Here, the device control CPU 141 performs control related to device management, communication, or configuration setting. The network processor 142 is a high-speed communication processor provided with a built-in CPU 151 and an ATM SAR 134. Using this network processor 142, the bridge unit 194 shown in FIG. 3 is implemented in software, and processing such as frame reception, destination determination, and transmission to the destination is executed. The backplane bus IF circuit 133 implements various types of control related to the line, such as control of the bus with the line, by hardware in order to perform high-speed processing of frames sent in units of gigabits. The backplane bus IF circuit 133 processes the DSL subscriber line termination units 127 _{1 to} 127 _J individually by polling.

  FIG. 5 shows the main functional blocks of this composite relay unit. The composite relay unit 131 includes a basic function unit 161 and a signal processing unit 162 that are realized by the device control CPU 141 and related hardware in FIG. The signal processing unit 162 is implemented in software using the network processor 142 and related hardware in FIG. 4 and a control program. Of course, the signal processing unit 162 can be realized only by hardware.

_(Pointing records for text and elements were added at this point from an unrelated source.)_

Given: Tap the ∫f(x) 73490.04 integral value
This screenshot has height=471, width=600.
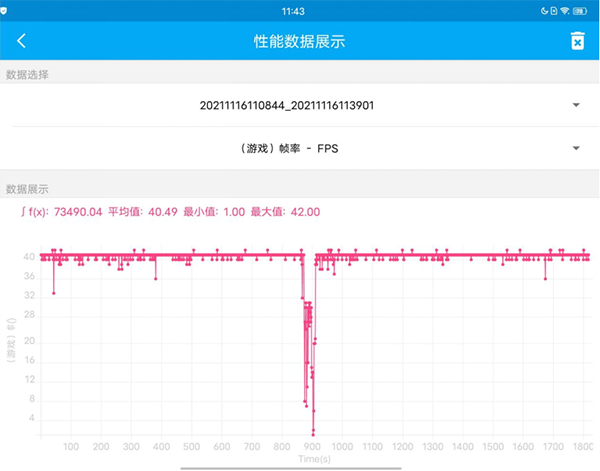Looking at the screenshot, I should coord(61,212).
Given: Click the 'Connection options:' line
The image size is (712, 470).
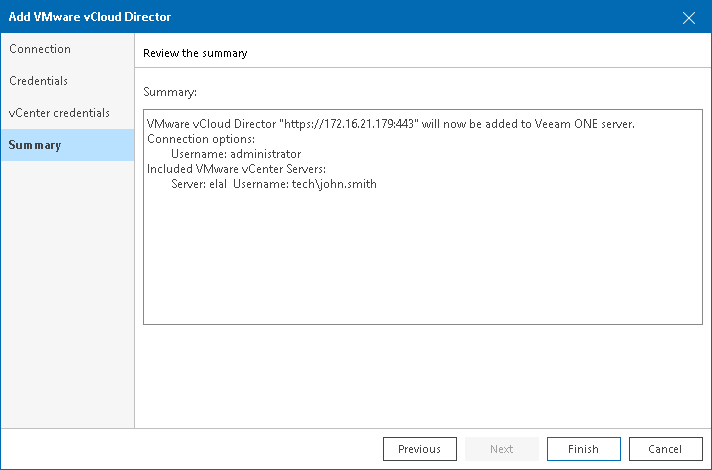Looking at the screenshot, I should click(200, 139).
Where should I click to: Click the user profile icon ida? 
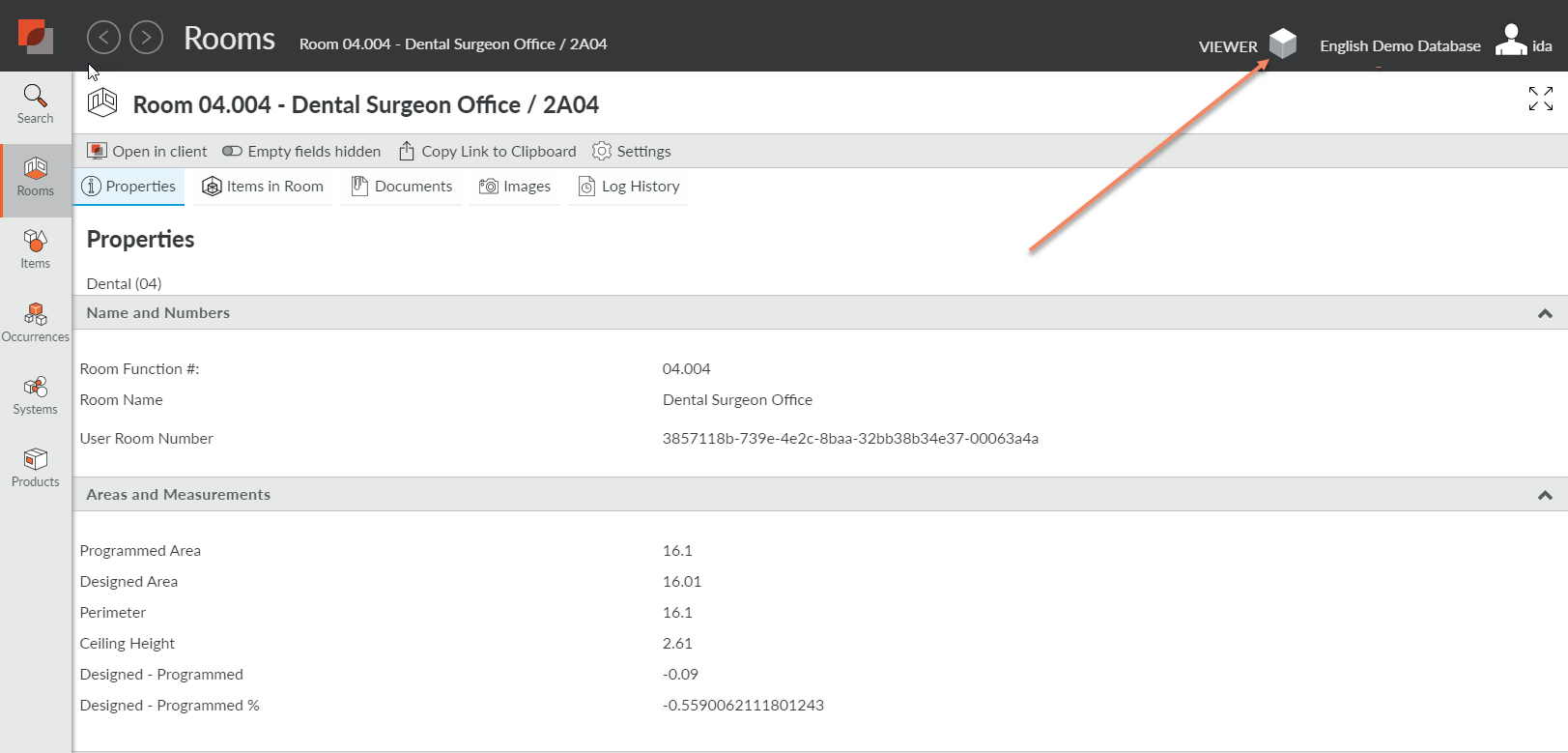click(x=1511, y=42)
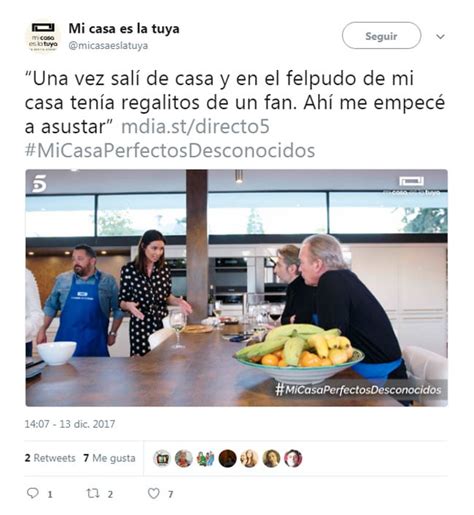The image size is (474, 515).
Task: Click last liker avatar with red border
Action: 293,458
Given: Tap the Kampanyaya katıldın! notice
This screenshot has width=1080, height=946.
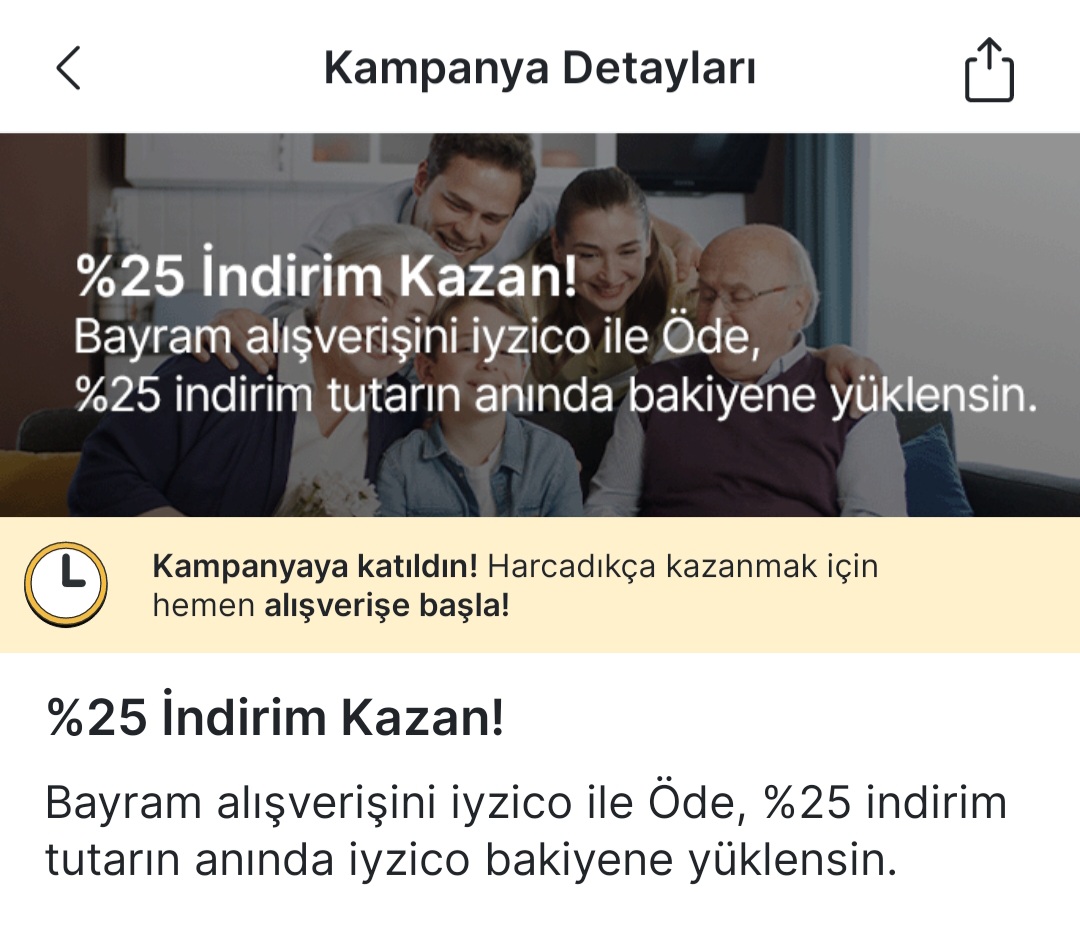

  In this embodiment, the basic function unit 161 communicates packets with a functional circuit portion 171 that performs processing such as operating a console (not shown) by communicating with a host (not shown). For this purpose, a TCP / IP (Transmission Control Protocol / Internet Protocol) unit 172 as a protocol and a MAC unit 173 for managing MAC (Media Access Control) are provided.

  In this embodiment, the functional circuit portion 171 performs IGMP (Internet Group Management Protocol) snoop unit 171A for eavesdropping on communication by multicast, dynamic assignment of IP addresses that can be reused in an IP (Internet Protocol) network, and various settings. Automatic DHCP (Dynamic Host Configuration Protocol) server 171B, ftp (trivial file transfer protocol) client 171C, SNMP (Simple Network Management Protocol) agent 171D for device monitoring, system control application (APL) 171E, CLI (Command Line Interface) 171F, virtual terminal protocol (TELNET) server 171G, and serial driver 171H. Among these, those particularly required in the description of the present invention will be described in detail later.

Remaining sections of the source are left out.